The real reason has not been stated, which means this confrontation with the collegium is one of the government’s own making.
The Supreme Court collegium headed by Chief Justice of India Dipak Misra has stood up for the right of the collegium to appoint judges. In reiterating its recommendation to elevate the chief justice of the Uttarakhand high court, K.M. Joseph, to the Supreme Court, the five most senior judges of the country are asserting their power to make these highest judicial appointments. This will lead to a direct confrontation with the Narendra Modi government, which has put up various objections to the appointment of this particular judge. Now that the collegium has reiterated its choice, the government must accept the recommendation and make the appointment. The catch is that there is no time limit set for the procedure, which means that the executive can drag its feet and defeat the principle behind the choice for some time, but cannot negate it altogether.
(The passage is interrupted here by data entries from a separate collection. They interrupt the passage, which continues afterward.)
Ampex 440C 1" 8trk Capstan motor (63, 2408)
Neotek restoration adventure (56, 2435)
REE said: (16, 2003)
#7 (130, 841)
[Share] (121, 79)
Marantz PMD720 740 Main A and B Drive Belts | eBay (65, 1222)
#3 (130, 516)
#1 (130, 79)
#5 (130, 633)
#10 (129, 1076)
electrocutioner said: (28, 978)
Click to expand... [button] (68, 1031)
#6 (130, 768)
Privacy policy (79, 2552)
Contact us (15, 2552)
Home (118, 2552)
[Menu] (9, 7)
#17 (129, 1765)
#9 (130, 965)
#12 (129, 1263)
The judge, who is junior to many among high court judges, has been recommended on the strength of the qualitative assessment of the collegium. While it is common enough for the Centre to ask the collegium to reconsider appointments of high court judges — there were 43 such names in 2016 — appointments to the Supreme Court are rarely questioned. The Joseph elevation, which came along with the recommendation of Indu Malhotra, the first woman lawyer to be directly elevated to the top court, makes sense as there are seven vacancies already in the apex court, besides which five judges are due to retire soon. The objections to Joseph’s appointment seem specious, one of which says he would be a second judge, in fact a second Joseph, from Kerala among apex court judges, while some other states didn’t even have one.
Why his name alone was clubbed when it came to the Centre asking about elevation of other high court judges appears only a dilatory tactic. At the same time, the Centre insists its objections have nothing to do with Justice Joseph’s ruling in the Uttarakhand Assembly case, where he had restored the Congress government to power when defections came about and the governor ordered a change of government. The real reason has not been stated, which means this confrontation with the collegium is one of the government’s own making. It is already a settled principle that the collegium will choose judges. The games over delaying Justice Joseph’s appointment to deny him seniority in the Supreme Court may go on, but the larger principle of trusting the judgment of the collegium must be upheld for democracy to work.